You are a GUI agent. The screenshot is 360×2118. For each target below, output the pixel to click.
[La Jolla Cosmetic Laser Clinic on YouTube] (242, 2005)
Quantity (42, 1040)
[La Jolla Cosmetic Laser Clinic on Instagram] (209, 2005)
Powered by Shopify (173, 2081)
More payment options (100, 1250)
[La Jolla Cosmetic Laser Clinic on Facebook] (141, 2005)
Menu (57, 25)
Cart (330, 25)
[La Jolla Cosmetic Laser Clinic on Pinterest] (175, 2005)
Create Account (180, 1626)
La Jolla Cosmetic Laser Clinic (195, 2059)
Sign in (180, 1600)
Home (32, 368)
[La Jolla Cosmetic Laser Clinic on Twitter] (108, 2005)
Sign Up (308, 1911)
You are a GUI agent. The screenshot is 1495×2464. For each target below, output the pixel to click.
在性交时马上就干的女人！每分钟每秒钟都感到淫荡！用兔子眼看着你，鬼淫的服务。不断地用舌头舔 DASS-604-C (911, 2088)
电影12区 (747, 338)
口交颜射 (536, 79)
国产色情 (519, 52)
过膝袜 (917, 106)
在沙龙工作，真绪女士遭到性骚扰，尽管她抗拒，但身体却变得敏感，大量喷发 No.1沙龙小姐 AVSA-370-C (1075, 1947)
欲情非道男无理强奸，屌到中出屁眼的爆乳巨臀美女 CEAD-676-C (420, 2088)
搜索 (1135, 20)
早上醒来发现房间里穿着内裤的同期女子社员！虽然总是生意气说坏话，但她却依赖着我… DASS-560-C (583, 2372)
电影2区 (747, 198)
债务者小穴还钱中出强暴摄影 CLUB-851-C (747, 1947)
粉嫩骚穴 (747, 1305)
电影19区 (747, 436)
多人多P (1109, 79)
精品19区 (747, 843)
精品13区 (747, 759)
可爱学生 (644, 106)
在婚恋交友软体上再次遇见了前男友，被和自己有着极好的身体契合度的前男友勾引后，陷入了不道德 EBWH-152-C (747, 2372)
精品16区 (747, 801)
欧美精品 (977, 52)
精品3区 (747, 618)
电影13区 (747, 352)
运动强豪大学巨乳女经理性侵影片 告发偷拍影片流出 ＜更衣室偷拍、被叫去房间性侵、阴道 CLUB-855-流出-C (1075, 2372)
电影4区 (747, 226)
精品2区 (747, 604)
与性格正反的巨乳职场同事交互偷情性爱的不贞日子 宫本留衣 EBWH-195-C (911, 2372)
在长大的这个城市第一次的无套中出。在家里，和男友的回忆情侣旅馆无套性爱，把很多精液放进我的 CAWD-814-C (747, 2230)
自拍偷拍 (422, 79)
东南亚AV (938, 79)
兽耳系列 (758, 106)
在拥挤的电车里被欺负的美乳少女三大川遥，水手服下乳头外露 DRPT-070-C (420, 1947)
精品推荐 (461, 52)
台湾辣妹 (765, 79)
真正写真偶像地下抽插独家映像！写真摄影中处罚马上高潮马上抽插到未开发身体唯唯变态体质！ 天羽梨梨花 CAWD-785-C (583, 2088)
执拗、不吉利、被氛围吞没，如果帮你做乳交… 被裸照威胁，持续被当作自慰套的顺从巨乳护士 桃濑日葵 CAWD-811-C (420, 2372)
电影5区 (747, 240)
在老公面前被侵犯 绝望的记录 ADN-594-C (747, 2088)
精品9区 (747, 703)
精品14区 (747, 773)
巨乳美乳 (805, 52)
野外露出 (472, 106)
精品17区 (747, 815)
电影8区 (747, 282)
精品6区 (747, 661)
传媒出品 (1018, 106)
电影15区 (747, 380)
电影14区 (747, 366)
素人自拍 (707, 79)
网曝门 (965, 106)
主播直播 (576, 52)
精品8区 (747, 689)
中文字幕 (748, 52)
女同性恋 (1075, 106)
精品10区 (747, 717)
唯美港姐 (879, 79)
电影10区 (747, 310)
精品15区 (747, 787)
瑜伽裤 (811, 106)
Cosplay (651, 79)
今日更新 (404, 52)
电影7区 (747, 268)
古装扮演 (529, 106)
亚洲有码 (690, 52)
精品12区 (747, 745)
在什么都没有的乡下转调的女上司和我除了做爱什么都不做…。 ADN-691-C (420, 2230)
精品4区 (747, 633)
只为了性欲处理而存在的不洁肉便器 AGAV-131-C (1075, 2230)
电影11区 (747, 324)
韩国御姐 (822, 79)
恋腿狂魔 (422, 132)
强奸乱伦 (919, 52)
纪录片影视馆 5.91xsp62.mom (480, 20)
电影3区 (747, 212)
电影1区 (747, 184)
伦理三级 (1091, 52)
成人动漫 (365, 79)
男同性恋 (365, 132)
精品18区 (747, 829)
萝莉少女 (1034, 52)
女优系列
- - -
EXERCISE DETAILS:
Search the listing above for the string "CAWD" and return each line it appears on.

RESULT FOR THIS TASK:
在长大的这个城市第一次的无套中出。在家里，和男友的回忆情侣旅馆无套性爱，把很多精液放进我的 CAWD-814-C (747, 2230)
真正写真偶像地下抽插独家映像！写真摄影中处罚马上高潮马上抽插到未开发身体唯唯变态体质！ 天羽梨梨花 CAWD-785-C (583, 2088)
执拗、不吉利、被氛围吞没，如果帮你做乳交… 被裸照威胁，持续被当作自慰套的顺从巨乳护士 桃濑日葵 CAWD-811-C (420, 2372)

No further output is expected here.